Sunday, May 21, 2017

Trinidad & Tobago: House of Ashes, by Monique Roffey

On the outskirts of the City of Silk, in the fictional Caribbean island of Sans Amen, Ashes is a follower of the Leader, who has established a spiritual commune. He has rescued street kids, fed and educated them, and trained them and other followers to fight. Now they are going to seize power, to establish a New Society.

The followers of the leader invade and take over the television station and the House of Power. But their revolution quickly goes wrong. Holed up for days in the House of Power, with their parliamentarian hostages and the army surrounding them outside, Ashes gradually changes his view of the Leader, and of the existing regime. How will it end? Will he get out alive, and will he spend his life in prison? And what of the young former street kid, Breeze, cocky but ignorant?

The use of fictional names such as the House of Power and the City of Silk give this book an edge of fantasy, but everything else about it is firmly grounded in the real world. It is based on an actual insurrection that took place in Trinidad in 1990, although with a different outcome. In that case, Islamist extremists were responsible. In the fictional version, the nature of the spiritual beliefs of the rebel group are not defined. Ashes prays, and connects himself with "the beautiful". In the House of Power, he contemplates a stained glass window depicting the crucified Christ and states that Jesus was a revolutionary. But it is clear that whatever his belief is, he is not a Christian.
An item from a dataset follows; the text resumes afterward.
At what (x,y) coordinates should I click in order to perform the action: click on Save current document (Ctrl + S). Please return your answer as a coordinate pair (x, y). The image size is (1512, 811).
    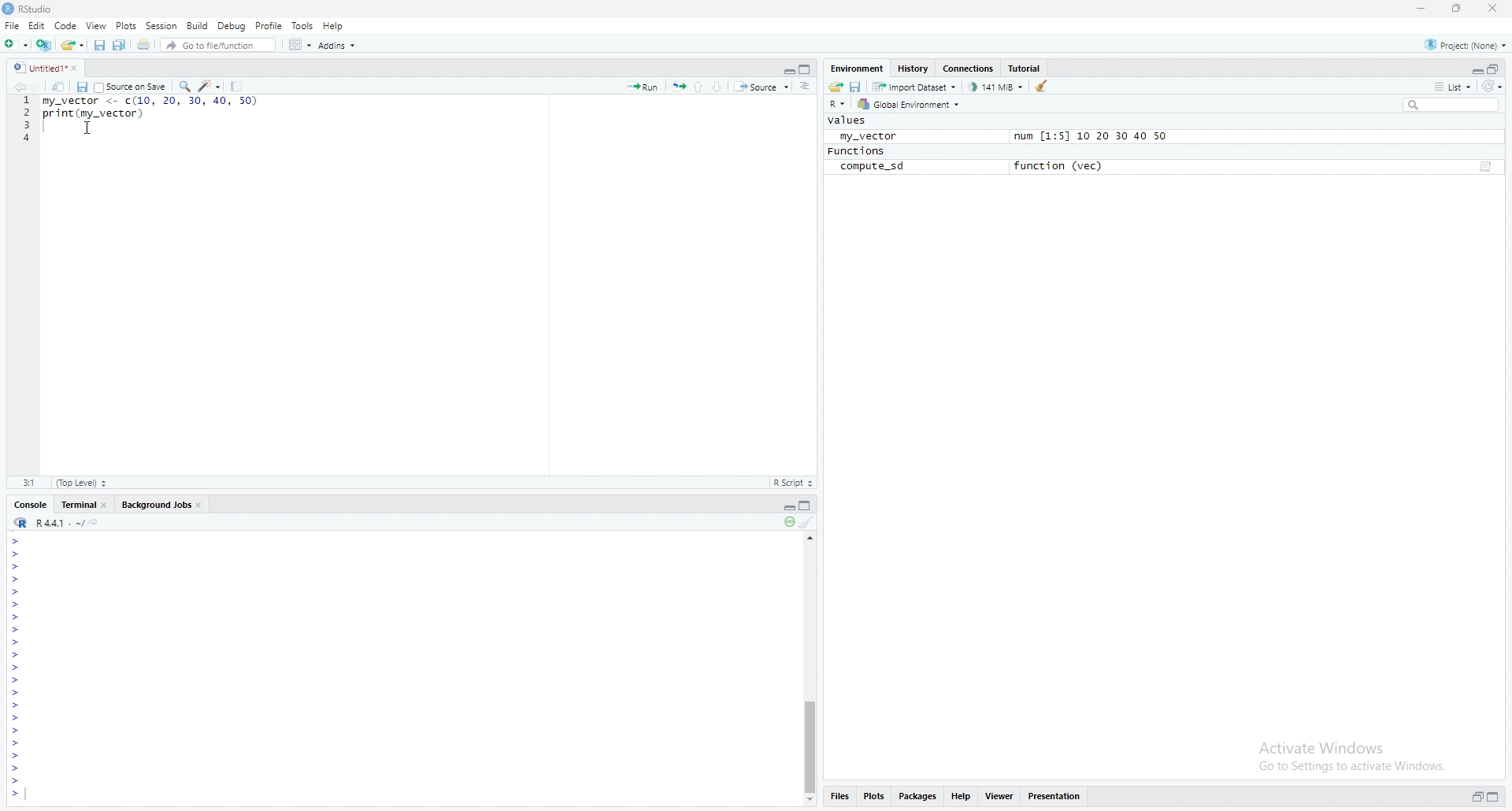
    Looking at the image, I should click on (82, 87).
There is an element of environmentalism in the book too. One of the hostage Parliamentarians is the Minister for the Environment. She is passionate about the plight of leatherback turtles, and these figure prominently in the latter part of the story.

It is a convincing and moving book, which presents the characters on both sides as complex people, sometimes misguided but doing the best they can for their beliefs. I had to google a few of the terms used, and ended up knowing a little more about the Caribbean, besides enjoying a worthwhile read.